Namibia Tube-Web Spider
- Conservation status: Least Concern (SANBI Red List)

Scientific classification
- Kingdom: Animalia
- Phylum: Arthropoda
- Subphylum: Chelicerata
- Class: Arachnida
- Order: Araneae
- Infraorder: Araneomorphae
- Family: Segestriidae
- Genus: Ariadna
- Species: A. insularis
- Binomial name: Ariadna insularis Purcell, 1908

= Ariadna insularis =

- Authority: Purcell, 1908
- Conservation status: LC

Species of spider

Ariadna insularis is a species of spider in the family Segestriidae. It occurs in Namibia and South Africa and is commonly known as the Namibia tube-web spider.

==Distribution==
Ariadna insularis was originally described from Possession Island, Namibia. In South Africa, it is recorded only from the Northern Cape, where it occurs at altitudes ranging from 63 to 250 m above sea level.

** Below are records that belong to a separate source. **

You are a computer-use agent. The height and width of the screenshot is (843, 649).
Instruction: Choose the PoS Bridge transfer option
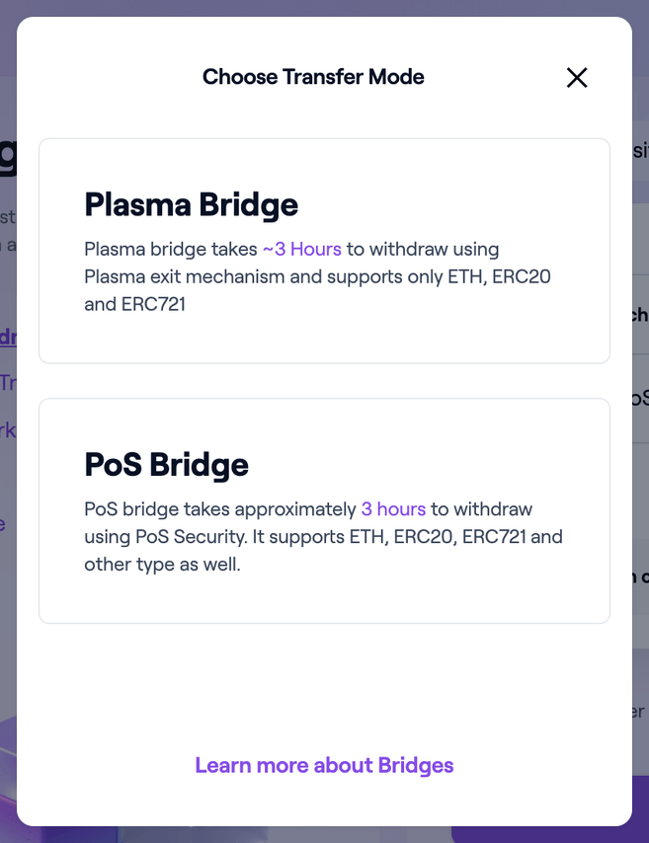click(x=324, y=510)
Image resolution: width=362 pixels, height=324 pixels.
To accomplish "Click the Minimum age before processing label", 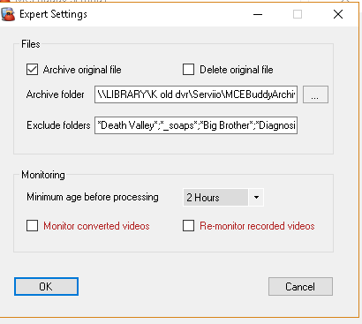I will pyautogui.click(x=93, y=197).
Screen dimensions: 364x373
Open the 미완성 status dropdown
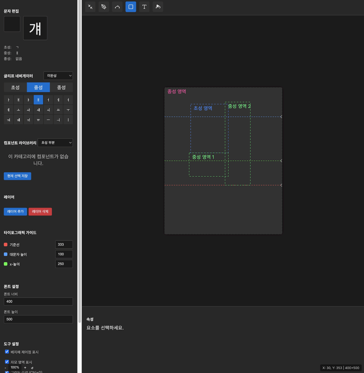click(x=58, y=76)
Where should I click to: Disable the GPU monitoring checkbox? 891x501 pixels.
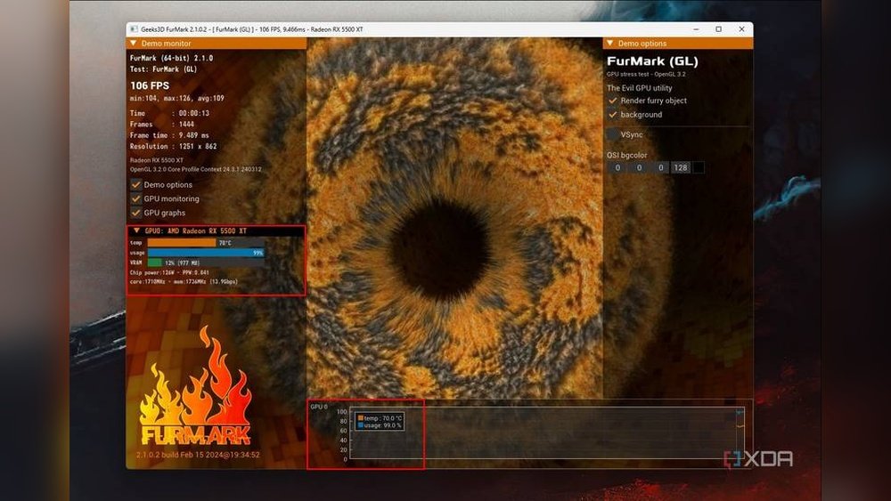(x=136, y=199)
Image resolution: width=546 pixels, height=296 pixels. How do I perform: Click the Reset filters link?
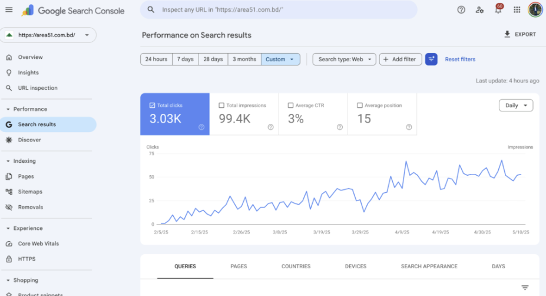[459, 59]
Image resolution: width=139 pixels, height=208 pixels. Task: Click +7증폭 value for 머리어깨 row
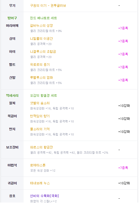pos(123,28)
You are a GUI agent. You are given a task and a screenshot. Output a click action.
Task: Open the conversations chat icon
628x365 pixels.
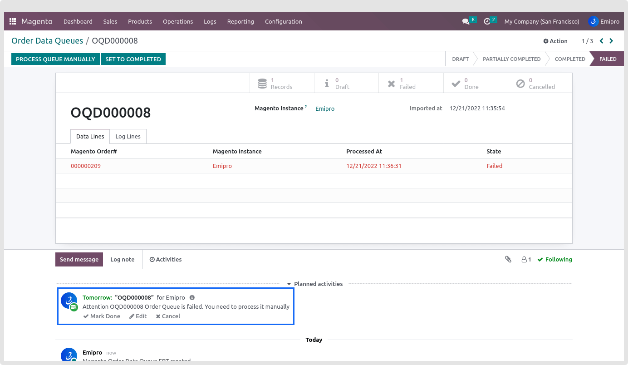pyautogui.click(x=466, y=21)
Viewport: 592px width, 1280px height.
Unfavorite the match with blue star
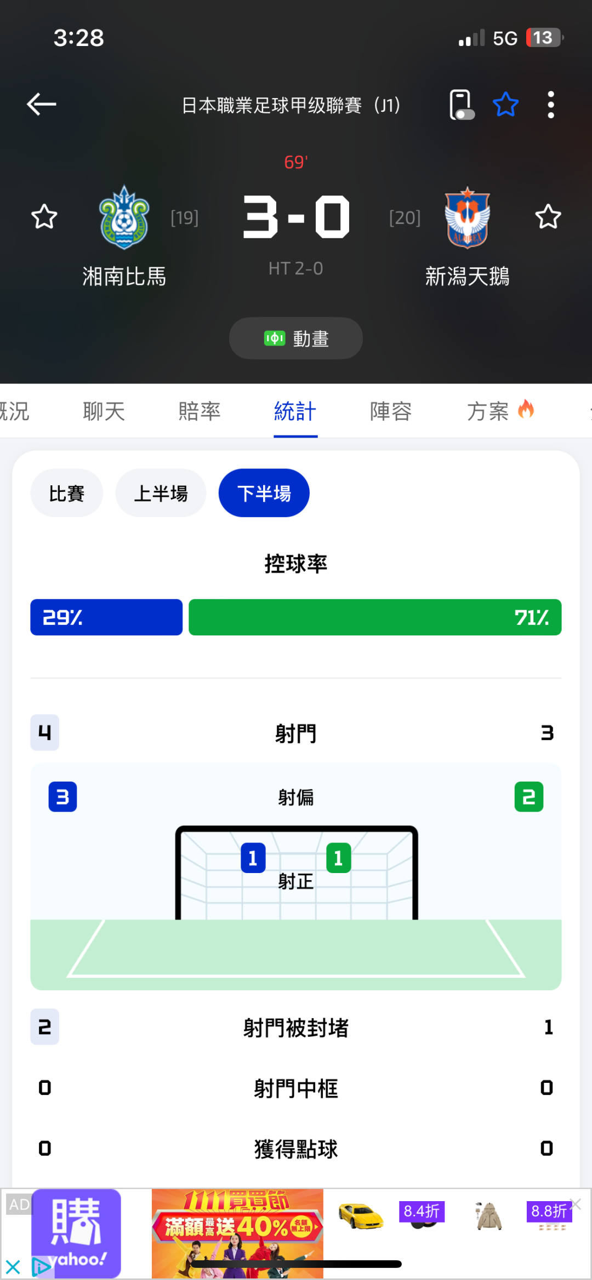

Locations include Namaqua National Park, Richtersveld Transfrontier National Park, Soebatsfontein, and Sendelingsdrif.

==Habitat and ecology==
The species inhabits multiple biomes including Desert, Nama Karoo, and Succulent Karoo biomes. It constructs tube signal-webs made in crevices of walls, rocks, fallen tree trunks, or bark of trees.

==Description==

Females have a dark mahogany-brown cephalothorax with the head blackish at the side. Legs are reddish-yellow with the two anterior pairs more reddish distally. The abdomen is pale yellowish with the posterior region, a broad mesial dorsal area, and the area between the first pair of lung-opercula purplish-black. The sternum is more or less infuscate, darker than the coxae. Total length is 14 mm.

==Conservation==
Ariadna insularis is listed as Least Concern by the South African National Biodiversity Institute due to its wide geographical range across southern Africa. The species is protected in Namaqua National Park and Richtersveld Transfrontier National Park.

==Taxonomy==
The species was originally described by W. F. Purcell in 1908 from Possession Island, Namibia. Only females are known.